E Berlusconi adesso è nelle sabbie mobili

Il solo modo per uscirne è dare le dimissioni, ma questo farebbe nascere un governo trasversale con l'impegno di riformare la legge elettorale. E il premier dovrebbe dire addio al processo breve e al legittimo impedimento. La sua strategia di chiedere le dimissioni di Fini da presidente della Camera sono solo una distrazione mediatica, perché non cambia il nocciolo del problema: anche se Fini lascia lo scranno di Montecitorio il suo governo è finito.

di Fabrizio Franchi

Ma pensa, chi l'avrebbe mai detto: il Berlusca è nelle sabbie mobili. E' impantanato. E più si muove, più affonda. Ormai non può fare altro che stare fermo. Gianfranco Fini altro che cerino gli ha lasciato in mano: una torcia incandescente. Il premier è in una situazione irrisolvibile. Anzi può risolversi - e si risolverà - nell'unico modo che lui non vuole: con la caduta del suo governo. 

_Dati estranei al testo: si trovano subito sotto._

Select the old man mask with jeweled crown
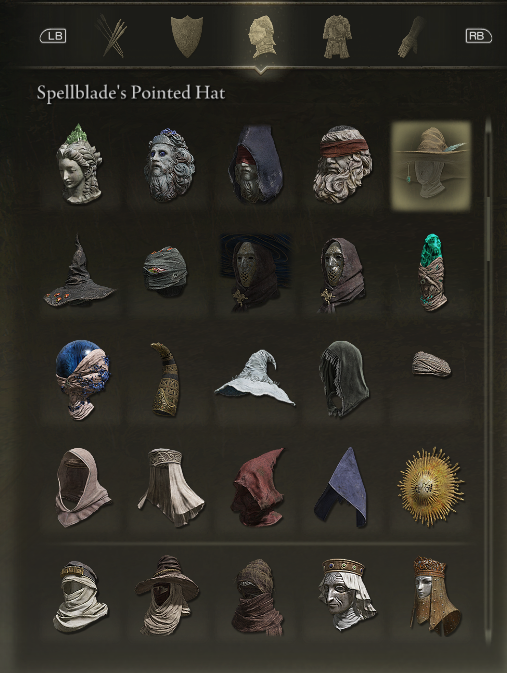This screenshot has width=507, height=673. coord(346,594)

Gianfranco Fini ha scelto la strada più sottile, lacerante e devastante per Berlusconi. Poteva farlo crollare d'un colpo, togliendogli i voti, facendogli mancare la fiducia con i suoi futuristi di Fli. Invece no, lo sta rosolando pian piano. Lo sta facendo affondare. Perché ormai la situazione si è chiarita sotto gli occhi di tutti. Berlusconi non può, costituzionalmente, chiudere le Camere e mandare gli italiani al voto, chiedendo un plebiscito, che peraltro non può più ambire ad avere. Non può più nemmeno pensare di sostituire i finiani con l'Udc. I centristi annusano il vento che è si è girato e non andranno certo a fare la stampella. Senza considerare che Bossi non li vuole. 
Dunque il punto è uno e uno solo: si esce da questo pantano solo con la salita al Colle di Berlusconi, con le sue dimissioni in mano.  A quel punto Napolitano aprirà le consultazioni e - sorpresa - troverà che c'è una maggioranza transitoria e trasversale pronta fare un governo di sei mesi per fare due cose: isolare Berlusconi e cambiare la legge elettorale, con un sistema più aperto e non maggioritario. 

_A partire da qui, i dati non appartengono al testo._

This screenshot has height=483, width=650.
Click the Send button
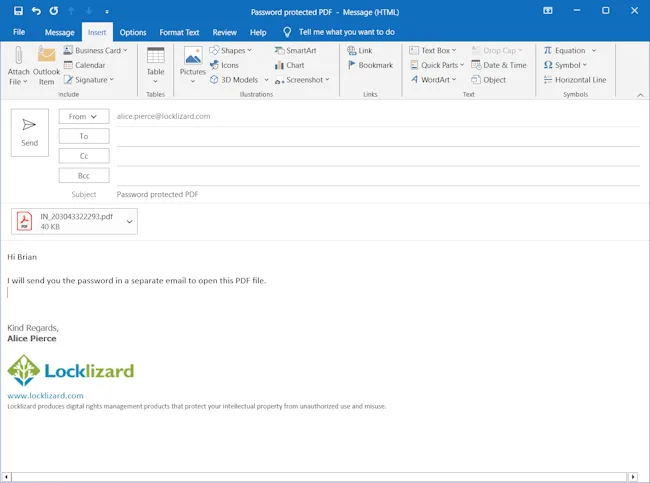point(29,132)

Ma non succederà Per ora no. E' Berlusconi a non volerlo, perché se dovesse succedere dovrà dire addio al legittimo impedimento, addio al processo breve, addio alla legge sulle intercettazioni. Ma se non lo farà, lascerà passare altri giorni utili per Fini e per le opposizioni. 

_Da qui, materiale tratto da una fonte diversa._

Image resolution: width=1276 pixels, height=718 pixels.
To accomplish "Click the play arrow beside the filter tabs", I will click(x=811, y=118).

E' per questo che Berlusconi ha spostato il tiro mediatico, aiutato dai suoi cantastorie, con in testa il Tg1, su una questione marginale come quella delle dimissioni di Fini da presidente della Camera. Oltre a non essere previste dalle norme, le dimissioni non cambierebbero di una virgola il problema. Che forse, via Fini da presidente, lui riacquista forza? No, questo è un piccolo inganno mediatico che non cambia nulla. Non cambia il nocciolo del problema: la rottura a destra è avvenuta, Berlusconi non ha più un governo. Semmai, i vari Minzolini Feltri Belpietro, megafoni del Pdl, dovrebbero chiedersi come è possibile che diecimila persone a Mirabello - diecimila persone di destra - si siano sentite più leggere - e libere - dopo la rottura con il Cavaliere. Come se si fossero liberate di un peso. Ecco, forse, ci sarebbe da chiedersi perché queste persone - che vanno verso l'ignoto - siano felici a sentire il comizio di un uomo che addita in Berlusconi l'uomo nero della politica italiana. Ed è una rottura irrimediabile, basta leggere la stampa e le pubblicazioni dell'area finiana per capirlo. 
Su questo bisogna ragionare. Chi continua a ripetere la litania del "tradimento" di Fini esorcizza il problema, ma diventa un mantra che non permette di capire lo stato delle cose. E soprattutto pensa che la politica sia "riconoscenza", proprio perché crede che la politica sia un supermercato.